Le problème de cette conception scientifique est qu'elle est fausse, tout simplement.

On sait maintenant que l'ovocyte et le spermatozoïde sont des partenaires mutuellement actifs pendant la fertilisation, et que les structures cytoplasmiques de l'ovocyte jouent un rôle déterminant dans la réussite du processus. Les recherches mettant en évidence le rôle actif de l'ovocyte n'ont été entreprises que dans les années 1970, alors qu'elles étaient techniquement possible dès les années 1930.

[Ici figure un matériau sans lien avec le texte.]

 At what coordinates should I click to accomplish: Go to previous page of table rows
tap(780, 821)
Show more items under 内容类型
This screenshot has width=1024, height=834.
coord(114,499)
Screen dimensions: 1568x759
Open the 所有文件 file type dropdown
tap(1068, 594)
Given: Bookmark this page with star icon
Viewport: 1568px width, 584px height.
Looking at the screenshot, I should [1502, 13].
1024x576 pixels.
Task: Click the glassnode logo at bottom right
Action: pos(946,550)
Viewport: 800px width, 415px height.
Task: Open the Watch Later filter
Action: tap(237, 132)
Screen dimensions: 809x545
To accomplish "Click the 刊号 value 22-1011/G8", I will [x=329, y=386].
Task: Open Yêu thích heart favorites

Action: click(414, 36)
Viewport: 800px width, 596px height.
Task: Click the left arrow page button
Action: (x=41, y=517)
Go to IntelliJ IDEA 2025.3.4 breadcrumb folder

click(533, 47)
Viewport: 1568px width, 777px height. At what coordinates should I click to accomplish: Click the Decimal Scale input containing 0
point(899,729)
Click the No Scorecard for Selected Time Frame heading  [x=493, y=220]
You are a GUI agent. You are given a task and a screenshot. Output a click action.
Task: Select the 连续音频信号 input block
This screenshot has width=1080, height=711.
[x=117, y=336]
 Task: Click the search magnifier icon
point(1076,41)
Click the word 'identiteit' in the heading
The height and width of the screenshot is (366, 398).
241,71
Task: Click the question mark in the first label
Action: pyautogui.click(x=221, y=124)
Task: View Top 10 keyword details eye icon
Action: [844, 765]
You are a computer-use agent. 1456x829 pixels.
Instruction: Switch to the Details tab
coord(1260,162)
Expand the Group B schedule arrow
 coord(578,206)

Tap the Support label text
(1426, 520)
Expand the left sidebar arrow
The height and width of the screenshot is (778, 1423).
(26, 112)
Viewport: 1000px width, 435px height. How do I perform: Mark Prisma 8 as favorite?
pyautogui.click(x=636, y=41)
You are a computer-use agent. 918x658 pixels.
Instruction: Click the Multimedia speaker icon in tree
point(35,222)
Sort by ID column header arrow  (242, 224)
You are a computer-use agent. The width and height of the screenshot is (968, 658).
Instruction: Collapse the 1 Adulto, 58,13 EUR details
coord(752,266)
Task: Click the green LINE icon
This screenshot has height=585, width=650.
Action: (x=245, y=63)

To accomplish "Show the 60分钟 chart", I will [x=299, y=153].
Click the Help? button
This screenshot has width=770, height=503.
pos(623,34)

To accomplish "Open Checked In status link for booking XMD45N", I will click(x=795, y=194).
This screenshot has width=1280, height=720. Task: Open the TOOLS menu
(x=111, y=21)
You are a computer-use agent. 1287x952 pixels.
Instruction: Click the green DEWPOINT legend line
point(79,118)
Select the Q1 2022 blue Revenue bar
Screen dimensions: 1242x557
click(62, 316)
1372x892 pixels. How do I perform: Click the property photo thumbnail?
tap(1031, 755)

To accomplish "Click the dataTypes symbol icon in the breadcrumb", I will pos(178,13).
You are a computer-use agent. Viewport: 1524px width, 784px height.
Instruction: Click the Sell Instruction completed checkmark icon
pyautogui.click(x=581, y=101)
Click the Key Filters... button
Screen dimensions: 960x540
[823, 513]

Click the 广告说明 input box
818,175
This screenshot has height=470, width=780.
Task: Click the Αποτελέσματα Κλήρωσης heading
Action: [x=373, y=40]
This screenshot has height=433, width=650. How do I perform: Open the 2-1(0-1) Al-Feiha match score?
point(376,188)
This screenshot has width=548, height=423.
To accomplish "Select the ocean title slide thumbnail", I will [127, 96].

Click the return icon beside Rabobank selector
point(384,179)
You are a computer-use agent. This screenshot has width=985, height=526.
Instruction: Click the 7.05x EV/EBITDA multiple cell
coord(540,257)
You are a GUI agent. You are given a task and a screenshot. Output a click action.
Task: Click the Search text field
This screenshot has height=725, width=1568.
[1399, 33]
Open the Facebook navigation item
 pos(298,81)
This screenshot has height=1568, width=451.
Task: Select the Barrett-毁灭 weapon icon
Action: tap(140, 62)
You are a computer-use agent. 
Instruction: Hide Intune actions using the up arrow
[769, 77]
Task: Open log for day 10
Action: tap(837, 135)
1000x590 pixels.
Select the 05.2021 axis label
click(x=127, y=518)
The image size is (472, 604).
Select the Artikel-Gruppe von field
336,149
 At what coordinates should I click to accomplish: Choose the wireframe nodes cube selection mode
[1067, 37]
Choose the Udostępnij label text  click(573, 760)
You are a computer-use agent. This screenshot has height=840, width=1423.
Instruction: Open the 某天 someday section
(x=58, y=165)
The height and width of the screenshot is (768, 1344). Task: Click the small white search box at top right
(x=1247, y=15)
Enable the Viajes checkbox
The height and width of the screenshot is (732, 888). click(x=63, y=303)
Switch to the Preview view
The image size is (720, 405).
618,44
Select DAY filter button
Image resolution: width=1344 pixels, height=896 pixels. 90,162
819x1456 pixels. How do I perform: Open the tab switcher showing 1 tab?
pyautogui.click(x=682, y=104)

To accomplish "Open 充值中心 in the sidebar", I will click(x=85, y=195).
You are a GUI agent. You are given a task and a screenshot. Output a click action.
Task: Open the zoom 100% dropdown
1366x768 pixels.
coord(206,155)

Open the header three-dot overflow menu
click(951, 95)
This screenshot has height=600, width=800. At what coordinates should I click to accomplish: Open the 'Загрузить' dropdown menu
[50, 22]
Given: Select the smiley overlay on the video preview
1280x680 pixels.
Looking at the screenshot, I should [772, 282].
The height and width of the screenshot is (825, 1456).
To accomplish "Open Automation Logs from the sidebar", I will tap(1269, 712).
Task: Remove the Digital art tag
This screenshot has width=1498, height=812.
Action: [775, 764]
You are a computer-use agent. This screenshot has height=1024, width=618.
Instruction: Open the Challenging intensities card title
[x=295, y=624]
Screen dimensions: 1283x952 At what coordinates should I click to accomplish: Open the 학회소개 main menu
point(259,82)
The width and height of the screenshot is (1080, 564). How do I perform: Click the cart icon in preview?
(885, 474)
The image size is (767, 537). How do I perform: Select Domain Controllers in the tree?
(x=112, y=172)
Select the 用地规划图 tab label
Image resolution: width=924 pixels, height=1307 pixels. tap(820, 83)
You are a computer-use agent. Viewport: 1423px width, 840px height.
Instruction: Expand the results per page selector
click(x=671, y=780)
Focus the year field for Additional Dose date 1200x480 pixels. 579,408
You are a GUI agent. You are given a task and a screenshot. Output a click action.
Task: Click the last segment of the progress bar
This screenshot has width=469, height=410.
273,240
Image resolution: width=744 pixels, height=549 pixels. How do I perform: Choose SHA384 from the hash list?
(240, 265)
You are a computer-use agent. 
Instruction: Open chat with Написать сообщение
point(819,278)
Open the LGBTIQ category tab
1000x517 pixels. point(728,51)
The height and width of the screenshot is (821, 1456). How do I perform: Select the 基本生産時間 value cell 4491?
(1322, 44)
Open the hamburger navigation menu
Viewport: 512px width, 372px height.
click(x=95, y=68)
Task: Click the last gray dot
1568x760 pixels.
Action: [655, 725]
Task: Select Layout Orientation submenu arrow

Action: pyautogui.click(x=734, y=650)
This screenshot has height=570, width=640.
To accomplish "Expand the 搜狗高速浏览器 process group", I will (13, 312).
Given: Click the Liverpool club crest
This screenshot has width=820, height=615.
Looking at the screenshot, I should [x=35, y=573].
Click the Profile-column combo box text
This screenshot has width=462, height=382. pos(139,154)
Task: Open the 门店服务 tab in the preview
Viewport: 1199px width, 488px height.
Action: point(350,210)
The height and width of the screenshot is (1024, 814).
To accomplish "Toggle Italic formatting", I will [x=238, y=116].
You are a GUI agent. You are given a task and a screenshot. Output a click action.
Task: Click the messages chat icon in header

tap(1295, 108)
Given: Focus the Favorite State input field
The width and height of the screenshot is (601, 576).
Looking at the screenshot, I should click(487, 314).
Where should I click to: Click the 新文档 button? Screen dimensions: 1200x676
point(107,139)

Pour cette raison, Evelyn Fox Keller plaide pour l'intégration au cœur même de l'entreprise scientifique des apports du féminisme, et en particulier de ses contributions linguistiques. La mise en évidence des biais sexistes dans les contenus scientifiques, y compris dans les disciplines qui ne sont a priori pas concernées par la différence sexuelle, comme les sciences exactes, permet tout simplement de produire une meilleure science. Comme l'écrit Elsa Dorlin, « le but de Fox Keller est de montrer que les études féministes des sciences ne sont donc pas de l' « anti-science » comme on se plaît à le croire, mais qu'elles participent à l'élaboration d'une science plus « objective ». » (Sexe, genre et sexualités, p.27)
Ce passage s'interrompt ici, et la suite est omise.